EXERCISE:
From the first line to the last, restate the material word for word; pictures stay out.

==== RECORDS PROVIDED

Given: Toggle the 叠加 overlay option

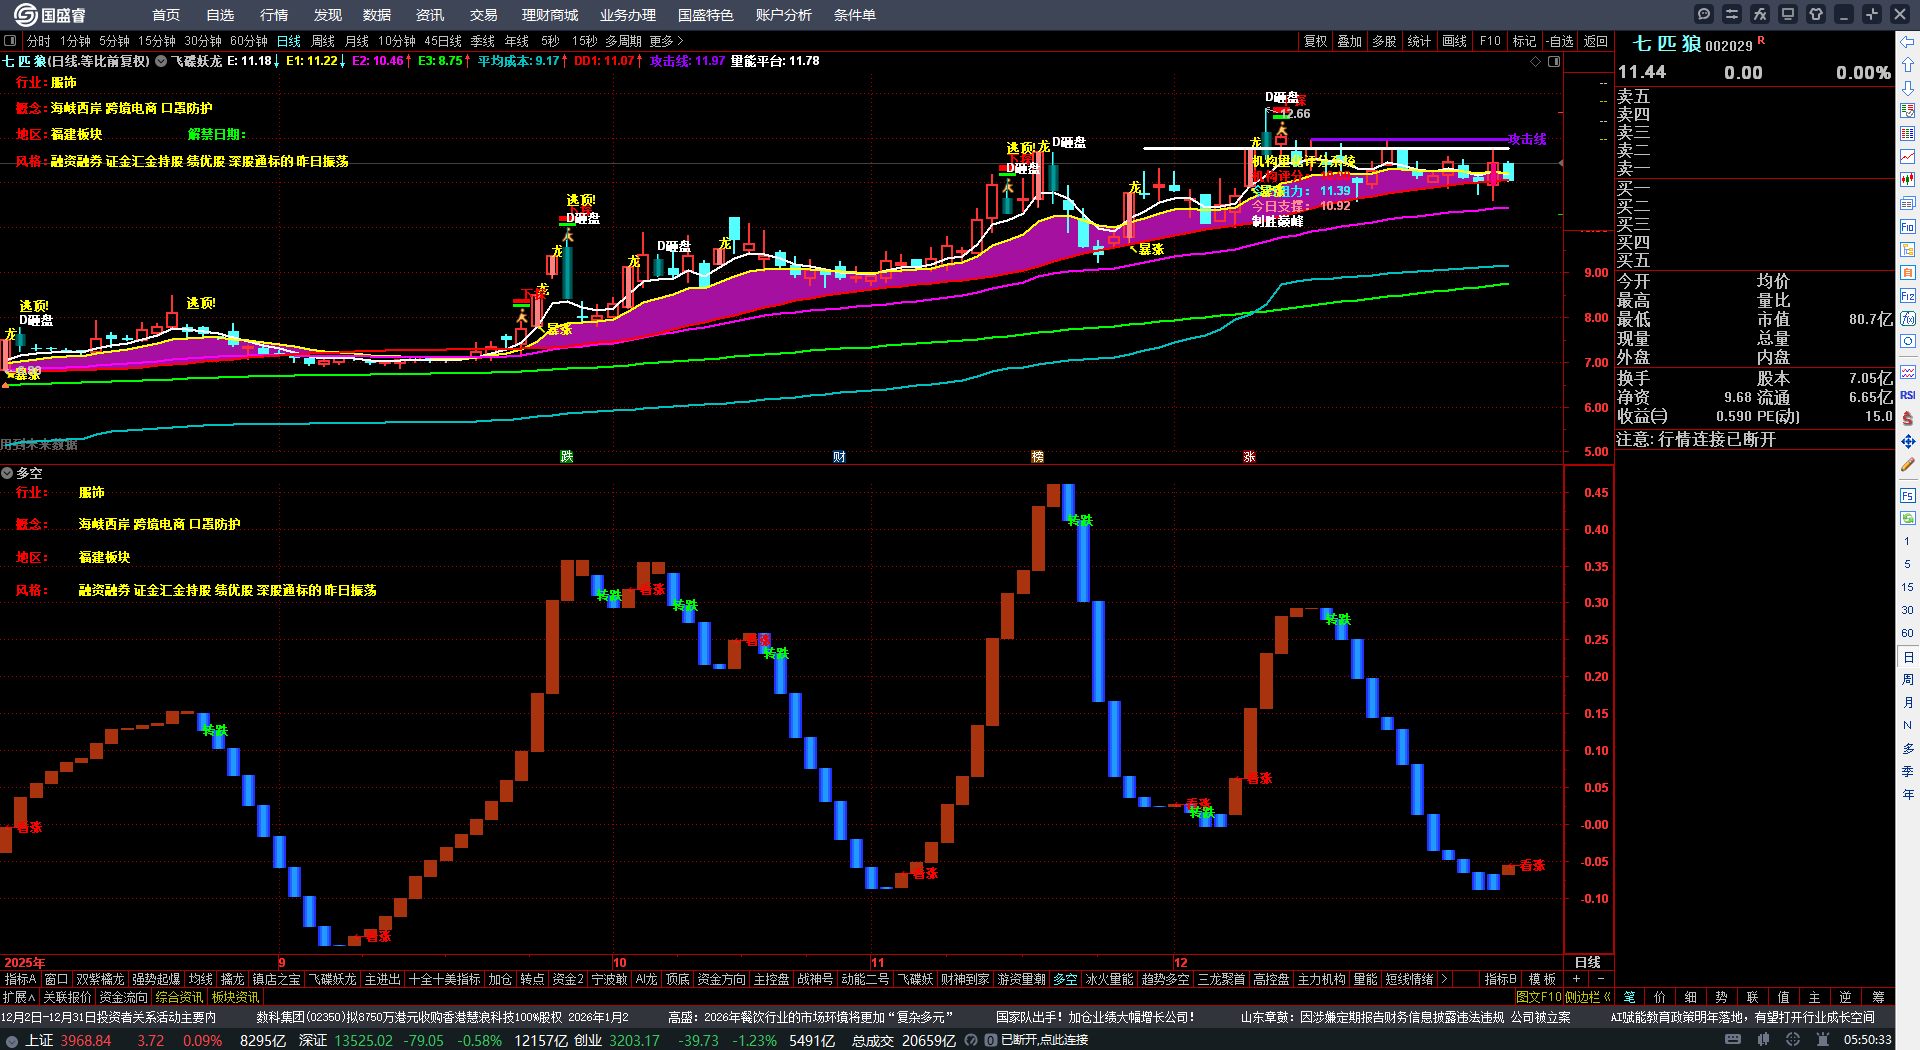Looking at the screenshot, I should [1349, 41].
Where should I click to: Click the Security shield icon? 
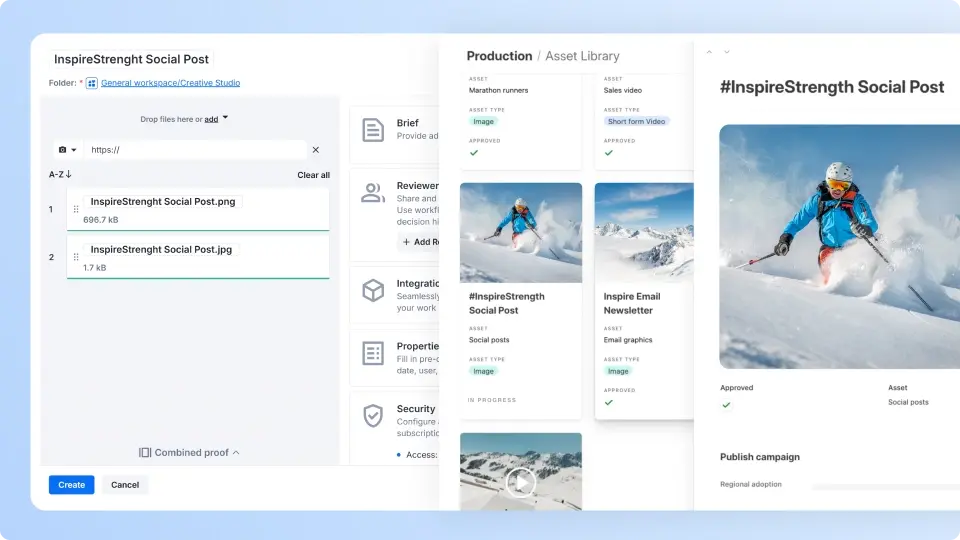coord(373,416)
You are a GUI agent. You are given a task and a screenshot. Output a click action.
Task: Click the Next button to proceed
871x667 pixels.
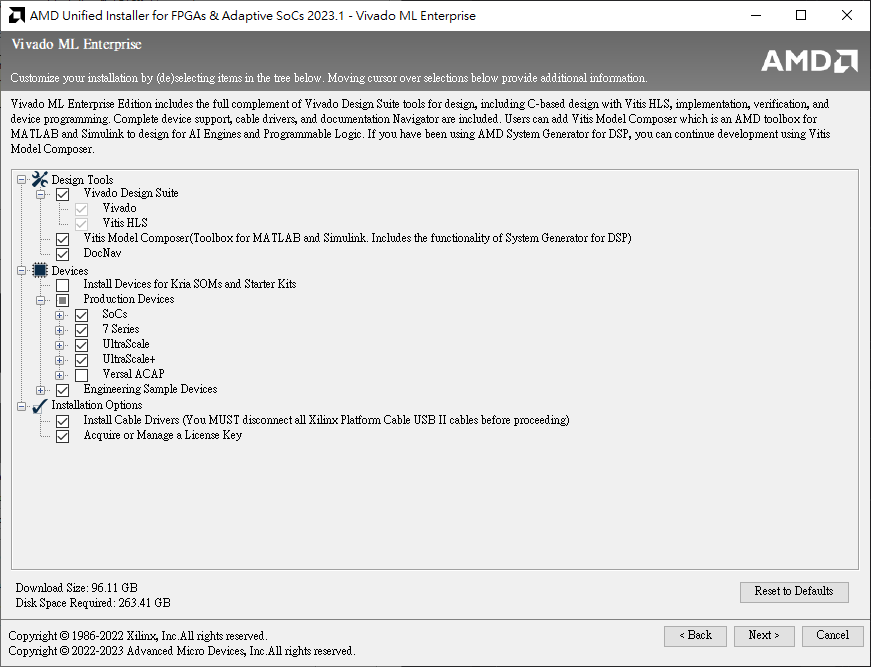click(764, 635)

========

WRITTEN RESPONSE:
Given: Toggle the 叠加 overlay option

Looking at the screenshot, I should [1349, 41].
Where should I click to: Click the Security shield icon? 
coord(373,416)
You are a GUI agent. You are given a task and a screenshot. Output a click action.
Task: Click the Next button to proceed
871x667 pixels.
click(764, 635)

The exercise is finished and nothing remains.